Second, Justices Scalia and Thomas come back, in their concurrence, to a point I discussed with regard to LaRue, namely their feeling that these types of cases can be decided as a matter of simple application of the terms of the statute, without more. Frankly, however, this case in particular is an example of one where you can’t possibly decide how this statute, which speaks only in generalities for the most part, can apply without considering what type of gloss can or should properly be applied to the statutory language. Indeed, this is much of what the majority’s opinion consists of: reading the language of the equitable relief prong in light of the proper gloss to apply to it, historically and in light of prior Court opinions.

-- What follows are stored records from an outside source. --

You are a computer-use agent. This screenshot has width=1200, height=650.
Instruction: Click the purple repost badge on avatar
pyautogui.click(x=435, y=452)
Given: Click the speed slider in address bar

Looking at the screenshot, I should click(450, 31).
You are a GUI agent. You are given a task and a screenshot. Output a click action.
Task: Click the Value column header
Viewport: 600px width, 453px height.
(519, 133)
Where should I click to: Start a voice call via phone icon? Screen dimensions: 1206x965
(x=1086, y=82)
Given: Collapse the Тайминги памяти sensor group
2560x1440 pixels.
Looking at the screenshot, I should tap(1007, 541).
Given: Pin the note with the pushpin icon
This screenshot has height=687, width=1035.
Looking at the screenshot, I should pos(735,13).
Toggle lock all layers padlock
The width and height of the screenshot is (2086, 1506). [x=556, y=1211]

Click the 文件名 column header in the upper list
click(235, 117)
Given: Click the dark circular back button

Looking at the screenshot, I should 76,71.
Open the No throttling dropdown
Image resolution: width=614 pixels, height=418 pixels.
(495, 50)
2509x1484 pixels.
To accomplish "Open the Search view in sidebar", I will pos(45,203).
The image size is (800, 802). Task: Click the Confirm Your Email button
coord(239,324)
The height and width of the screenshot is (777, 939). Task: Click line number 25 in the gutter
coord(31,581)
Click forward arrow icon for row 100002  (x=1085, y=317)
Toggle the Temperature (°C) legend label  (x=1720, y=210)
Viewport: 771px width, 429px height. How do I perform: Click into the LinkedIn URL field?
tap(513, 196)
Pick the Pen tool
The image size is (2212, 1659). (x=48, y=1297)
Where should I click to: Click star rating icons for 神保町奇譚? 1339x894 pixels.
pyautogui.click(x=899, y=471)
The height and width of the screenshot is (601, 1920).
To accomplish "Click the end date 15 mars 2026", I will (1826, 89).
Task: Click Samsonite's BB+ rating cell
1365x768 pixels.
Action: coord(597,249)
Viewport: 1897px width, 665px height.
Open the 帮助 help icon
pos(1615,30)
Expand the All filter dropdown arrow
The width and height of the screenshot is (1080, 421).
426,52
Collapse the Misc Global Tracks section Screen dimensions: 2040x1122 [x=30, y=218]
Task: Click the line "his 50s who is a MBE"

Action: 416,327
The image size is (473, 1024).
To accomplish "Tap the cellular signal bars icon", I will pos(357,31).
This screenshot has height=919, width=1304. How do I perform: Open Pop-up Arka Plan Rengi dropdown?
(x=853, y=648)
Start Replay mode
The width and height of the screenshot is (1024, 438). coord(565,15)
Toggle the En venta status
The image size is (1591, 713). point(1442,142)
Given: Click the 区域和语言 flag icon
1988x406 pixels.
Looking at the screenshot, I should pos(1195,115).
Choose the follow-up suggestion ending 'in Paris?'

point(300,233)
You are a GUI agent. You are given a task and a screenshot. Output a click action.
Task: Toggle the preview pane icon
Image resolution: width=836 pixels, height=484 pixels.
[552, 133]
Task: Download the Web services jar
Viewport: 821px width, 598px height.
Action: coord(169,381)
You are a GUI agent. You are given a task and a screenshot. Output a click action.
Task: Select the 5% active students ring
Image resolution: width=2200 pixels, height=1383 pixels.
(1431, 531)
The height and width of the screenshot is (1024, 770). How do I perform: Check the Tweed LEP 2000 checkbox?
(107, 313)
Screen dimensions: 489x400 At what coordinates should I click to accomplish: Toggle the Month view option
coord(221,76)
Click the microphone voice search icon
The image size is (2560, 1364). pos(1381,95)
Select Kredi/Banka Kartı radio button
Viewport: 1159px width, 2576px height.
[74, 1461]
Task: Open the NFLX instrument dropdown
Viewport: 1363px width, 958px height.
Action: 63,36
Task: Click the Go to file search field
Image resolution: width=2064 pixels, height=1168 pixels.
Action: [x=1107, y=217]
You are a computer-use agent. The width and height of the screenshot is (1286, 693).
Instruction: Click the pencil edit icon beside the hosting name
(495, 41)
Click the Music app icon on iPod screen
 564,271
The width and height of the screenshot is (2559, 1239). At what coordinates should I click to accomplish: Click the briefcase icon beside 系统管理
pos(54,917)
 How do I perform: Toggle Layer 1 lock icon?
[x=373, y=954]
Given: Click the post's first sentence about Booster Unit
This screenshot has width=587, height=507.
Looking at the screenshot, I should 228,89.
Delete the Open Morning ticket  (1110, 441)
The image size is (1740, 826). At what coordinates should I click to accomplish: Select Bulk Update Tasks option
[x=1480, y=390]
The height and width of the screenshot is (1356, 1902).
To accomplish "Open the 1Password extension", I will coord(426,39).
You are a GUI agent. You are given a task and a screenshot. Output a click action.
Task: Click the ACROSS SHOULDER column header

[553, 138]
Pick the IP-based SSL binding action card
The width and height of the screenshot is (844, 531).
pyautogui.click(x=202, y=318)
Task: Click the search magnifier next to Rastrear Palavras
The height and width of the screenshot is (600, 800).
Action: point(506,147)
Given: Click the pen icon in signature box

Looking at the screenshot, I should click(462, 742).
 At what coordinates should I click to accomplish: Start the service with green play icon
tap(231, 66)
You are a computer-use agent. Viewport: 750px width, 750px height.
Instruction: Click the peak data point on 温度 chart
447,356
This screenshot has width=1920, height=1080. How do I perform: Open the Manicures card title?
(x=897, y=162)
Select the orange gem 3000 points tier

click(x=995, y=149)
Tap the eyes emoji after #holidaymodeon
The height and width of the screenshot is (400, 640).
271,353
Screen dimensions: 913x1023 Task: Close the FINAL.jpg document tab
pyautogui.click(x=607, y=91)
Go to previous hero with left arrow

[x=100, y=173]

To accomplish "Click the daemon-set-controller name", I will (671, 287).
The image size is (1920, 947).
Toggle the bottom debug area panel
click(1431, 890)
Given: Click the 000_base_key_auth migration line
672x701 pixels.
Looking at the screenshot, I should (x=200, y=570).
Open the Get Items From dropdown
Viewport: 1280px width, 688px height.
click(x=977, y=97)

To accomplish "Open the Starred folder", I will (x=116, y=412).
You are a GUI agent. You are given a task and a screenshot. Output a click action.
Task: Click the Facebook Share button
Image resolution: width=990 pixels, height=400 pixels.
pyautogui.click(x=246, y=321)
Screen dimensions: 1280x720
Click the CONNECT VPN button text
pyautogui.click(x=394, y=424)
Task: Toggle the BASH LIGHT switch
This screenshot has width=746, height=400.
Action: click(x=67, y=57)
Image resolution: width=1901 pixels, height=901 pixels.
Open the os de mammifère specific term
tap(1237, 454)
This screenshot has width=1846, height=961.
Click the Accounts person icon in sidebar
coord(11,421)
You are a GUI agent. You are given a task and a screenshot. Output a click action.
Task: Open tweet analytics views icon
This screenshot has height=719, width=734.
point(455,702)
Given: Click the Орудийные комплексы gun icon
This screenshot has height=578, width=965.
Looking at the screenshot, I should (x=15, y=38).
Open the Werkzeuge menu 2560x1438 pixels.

By doing that though, the majority opinion illustrates the mess that the entire line of cases on what is “equitable” relief for these purposes has become in light of the Court’s past rulings in this regard that attempt to define this by looking at what historically represented part of the equity bar. Simply put, there is no justification for basing a decision in 2011, like this one, that affects the retirements of people who will live well into the 21st century and involves a statute that was enacted in 1974, on treatises concerning the equity bench from the 19th century, as the Court ends up doing here. Jurisprudentially, it’s a wrong-headed approach, but the Court’s past decisions have painted them into that corner; this is yet another decision that points out the need for the Court to work its way out of its existing rubric concerning the scope of equitable relief under ERISA and into a more nuanced and modern approach to determining the scope of claims that can be brought under the equitable relief portions of ERISA.